Selected passage.
The visualized video is as follows:

In the above Python script, the following steps are executed:

  • create_model instantiates the video detection model (YOWO), with specific explanations as follows:
Parameter Parameter Description Parameter Type Options Default Value
model_name Name of the model str All model names supported by PaddleX None
model_dir Path to store the model str None None
nms_thresh The IoU threshold parameter in the Non-Maximum Suppression (NMS) process; if not specified, the default configuration of the PaddleX official model will be used float/None Floating-point number greater than 0/None None
score_thresh The prediction confidence threshold; if not specified, the default configuration of the PaddleX official model will be used float/None Floating-point number greater than 0/None None
  • The predict method of the video classification model is called to perform inference and prediction. The parameter of the predict method is input, which is used to input the data to be predicted and supports multiple input types, with specific explanations as follows:
Parameter Parameter Description Parameter Type Options Default Value
input Data to be predicted, supporting multiple input types Python Var/str/list
  • Python variable, such as a str representing the local path of a video file
  • File path, such as the local path of a video file: /root/data/video.mp4
  • URL link, such as the network URL of a video file: Example
  • Local directory, the directory should contain data files to be predicted, such as the local path: /root/data/
  • List, elements of the list should be of the above types, such as [\"/root/data/video1.mp4\", \"/root/data/video2.mp4\"], [\"/root/data1\", \"/root/data2\"]
 None
batch_size Batch size int None 1
nms_thresh The IoU threshold parameter in the Non-Maximum Suppression (NMS) process float|None
  • float: Floating-point number greater than 0;
  • None: If set to None, the default value initialized in the production environment will be used, initialized to 0.4;
 None
score_thresh Prediction confidence threshold float|None
  • float: Floating-point number greater than 0;
  • None: If set to None, the default value initialized in the production environment will be used, initialized to 0.8;
 None
  • Process the prediction results. Each sample's prediction result is a corresponding Result object, and it supports operations such as printing, saving as an image, and saving as a json file:
Method Method Description Parameter Parameter Type Parameter Description Default Value
print() Print the result to the terminal format_json bool Whether to format the output content using json indentation True
indent int JSON formatting setting, only effective when format_json is True 4
ensure_ascii bool JSON formatting setting, only effective when format_json is True False
save_to_json() Save the result as a JSON file save_path str The path to save the file. When it is a directory, the saved file name is consistent with the input file name None
indent int JSON formatting setting 4
ensure_ascii bool JSON formatting setting False
save_to_video() Save the result as a video file save_path str The path to save the file. When it is a directory, the saved file name is consistent with the input file name None
  • Additionally, it supports obtaining the result visualization video and json results through attributes:
Attribute Attribute Description
json Get the prediction result in json format
video Get the visualization video and frame rate in dict format. Here, the visualization video is an np.array array with dimensions (number of video frames, video height, video width, number of video channels)

Exercise aim.
Continue the documentation on the YOWO video detection model from its final line, which describes the video attribute.

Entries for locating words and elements
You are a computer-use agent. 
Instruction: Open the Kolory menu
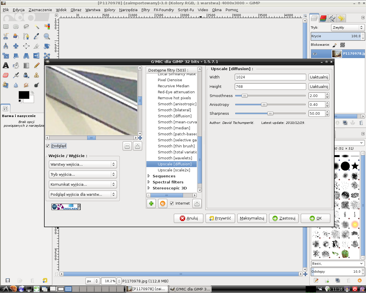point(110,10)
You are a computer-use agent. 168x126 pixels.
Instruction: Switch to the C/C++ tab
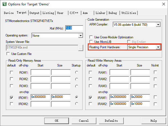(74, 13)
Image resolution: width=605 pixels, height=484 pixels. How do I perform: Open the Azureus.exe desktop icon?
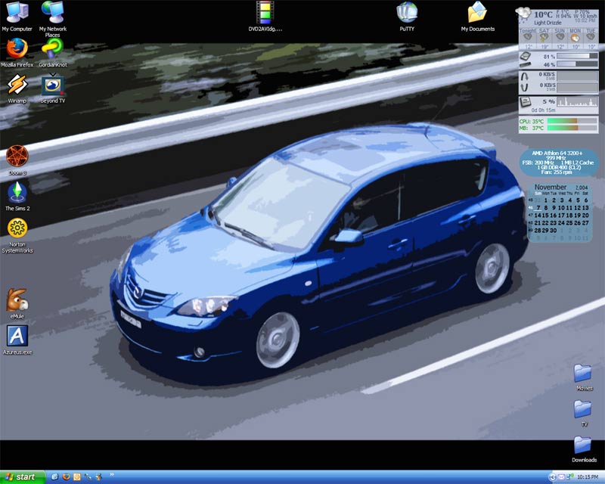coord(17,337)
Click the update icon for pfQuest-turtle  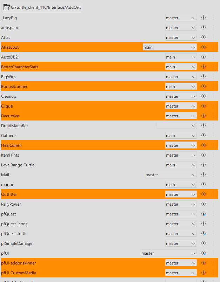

Result of the exercise.
For more information on using PaddleX's single-model inference APIs, please refer to the PaddleX Single-Model Python Script Usage Instructions.

IV. Custom Development

If you are seeking higher accuracy from existing models, you can use PaddleX's custom development capabilities to develop better video Detection models. Before using PaddleX to develop video Detection models, please ensure that you have installed the relevant model training plugins for video Detection in PaddleX. The installation process can be found in the custom development section of the PaddleX Local Installation Guide.

4.1 Data Preparation

Before model training, you need to prepare the dataset for the corresponding task module. PaddleX provides data validation functionality for each module, and only data that passes data validation can be used for model training. Additionally, PaddleX provides demo datasets for each module, which you can use to complete subsequent development. If you wish to use your own private dataset for subsequent model training, please refer to the PaddleX Video Detection Task Module Data Annotation Guide.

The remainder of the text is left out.